### [GIVEN INFORMATION]
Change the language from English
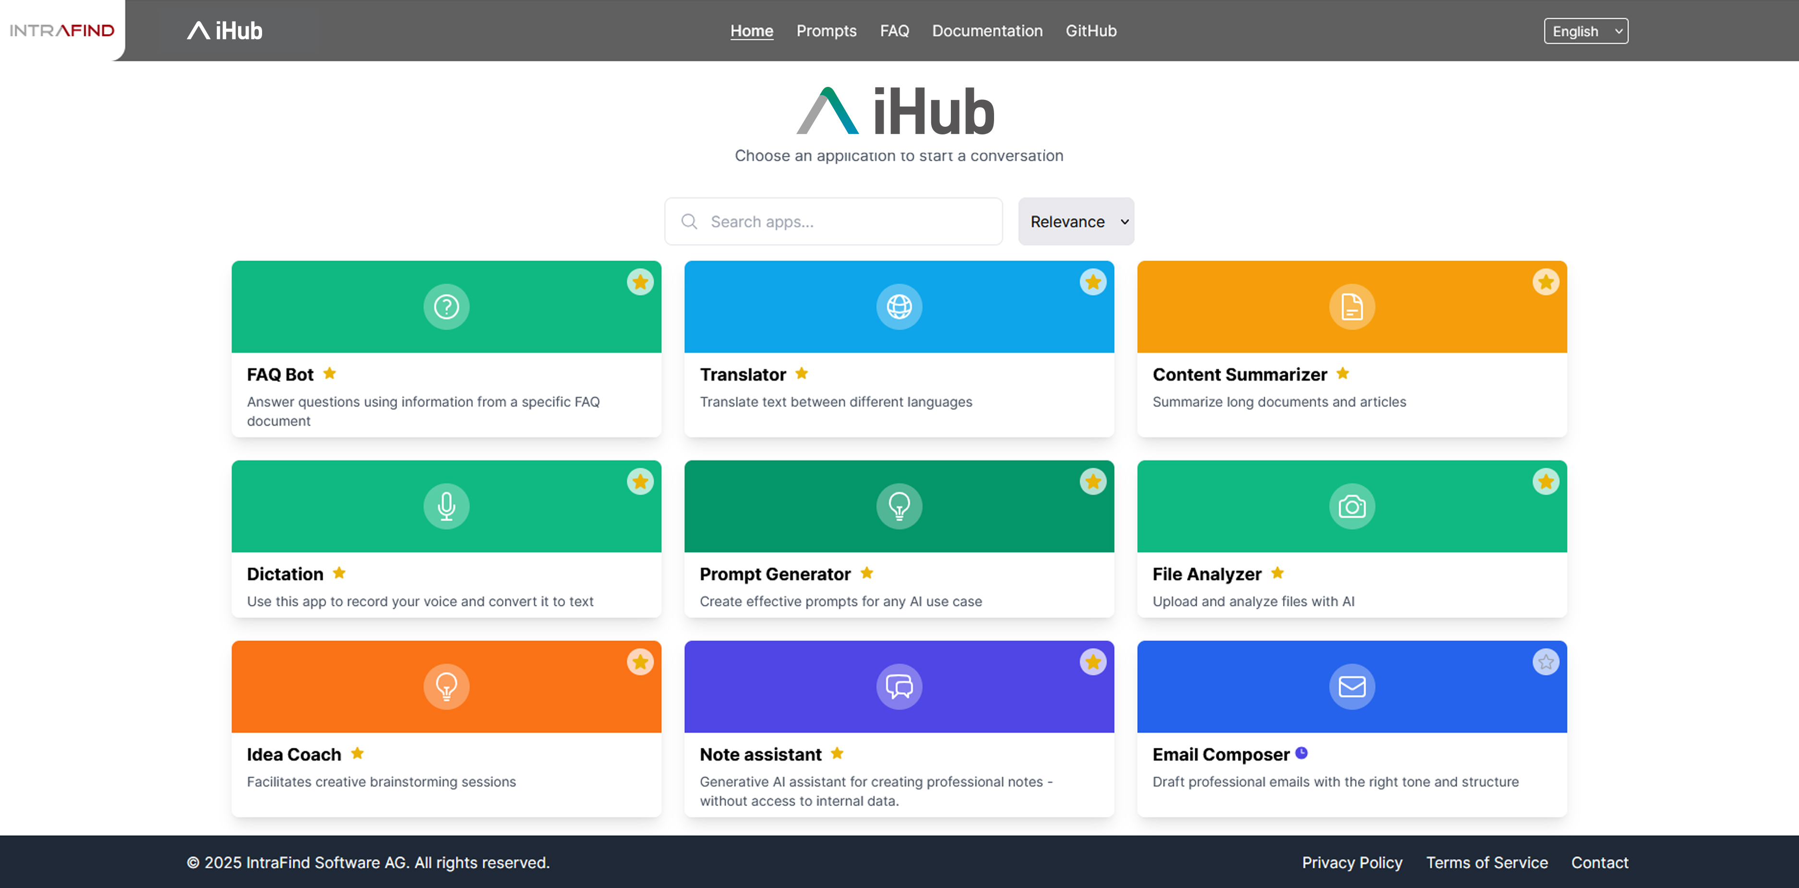The height and width of the screenshot is (888, 1799). [x=1585, y=31]
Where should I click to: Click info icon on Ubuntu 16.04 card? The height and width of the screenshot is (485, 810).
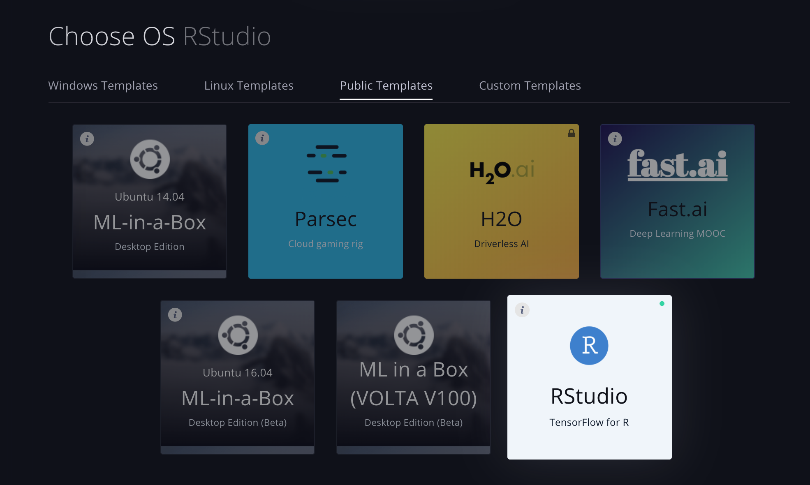tap(175, 315)
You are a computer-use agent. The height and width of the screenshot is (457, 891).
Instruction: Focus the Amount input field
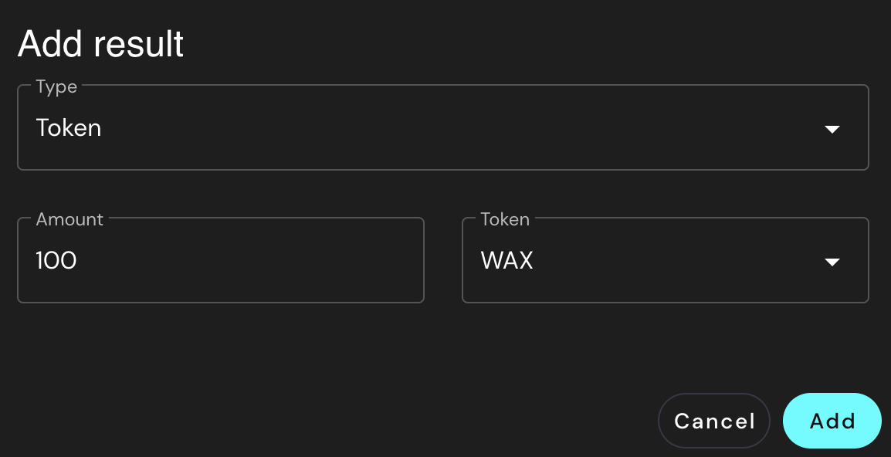point(220,261)
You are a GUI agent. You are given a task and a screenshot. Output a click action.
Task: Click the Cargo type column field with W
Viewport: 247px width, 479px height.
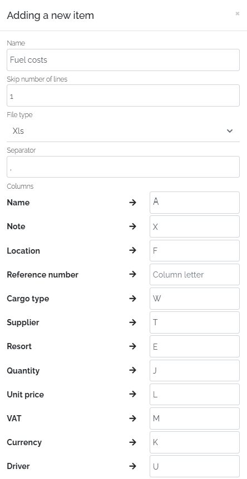click(195, 299)
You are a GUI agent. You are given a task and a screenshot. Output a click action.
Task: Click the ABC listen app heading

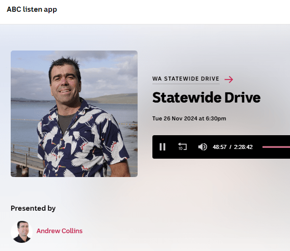(32, 9)
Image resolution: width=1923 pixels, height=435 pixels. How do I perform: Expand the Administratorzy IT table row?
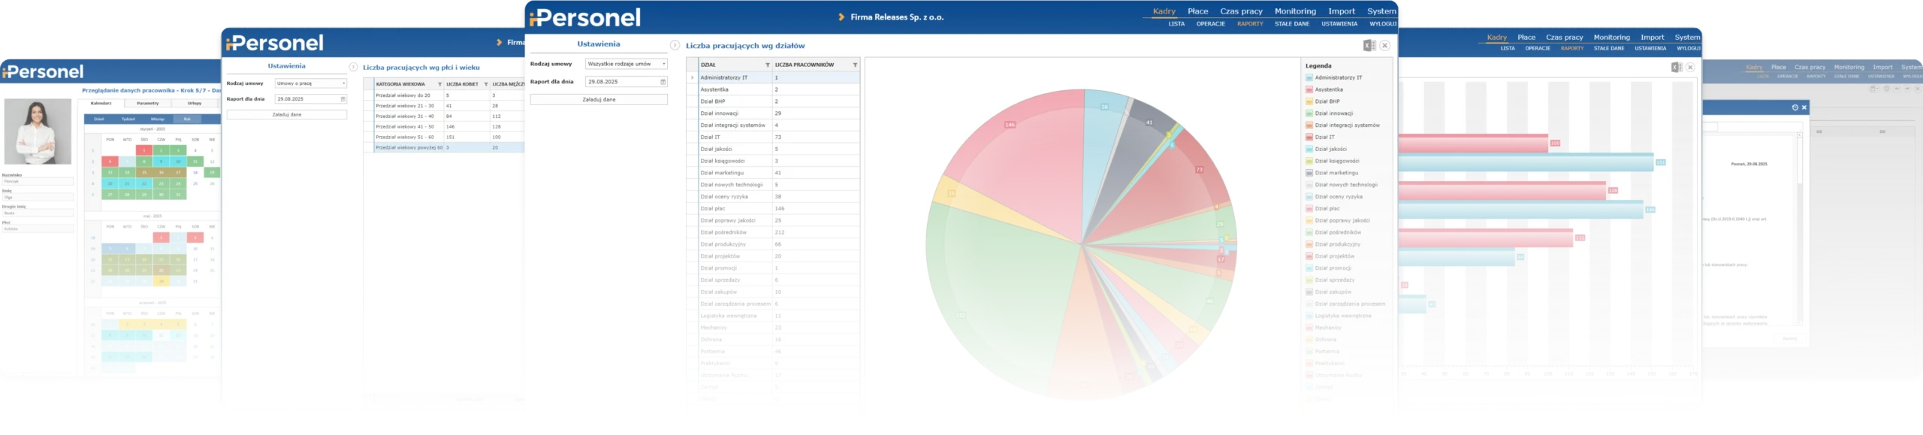coord(692,77)
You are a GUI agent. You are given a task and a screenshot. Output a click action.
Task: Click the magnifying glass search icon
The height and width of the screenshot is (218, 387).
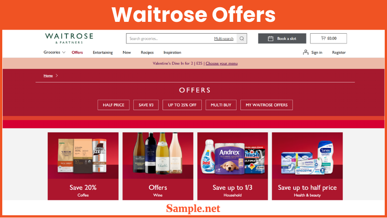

### [WHAT THIS TASK INVOLVES]
Quote every one of the lines above word for word, leaving out the pictures.

### [TASK RESULT]
Change the language from English
The height and width of the screenshot is (888, 1799). [x=1585, y=31]
Where should I click to: Click info icon on Ubuntu 16.04 card? The height and width of the screenshot is (485, 810).
tap(175, 315)
You are a computer-use agent. The height and width of the screenshot is (457, 891).
Instruction: Focus the Amount input field
point(220,261)
You are a GUI agent. You are given a task and a screenshot. Output a click action.
Task: Click the Cargo type column field with W
Viewport: 247px width, 479px height.
click(195, 299)
You are a GUI agent. You are given a task and a screenshot. Output a click action.
Task: Click the ABC listen app heading

(32, 9)
Image resolution: width=1923 pixels, height=435 pixels. How do I perform: Expand the Administratorzy IT table row?
coord(692,77)
You are a GUI agent. You are given a task and a screenshot. Output a click action.
Task: Click the magnifying glass search icon
The height and width of the screenshot is (218, 387).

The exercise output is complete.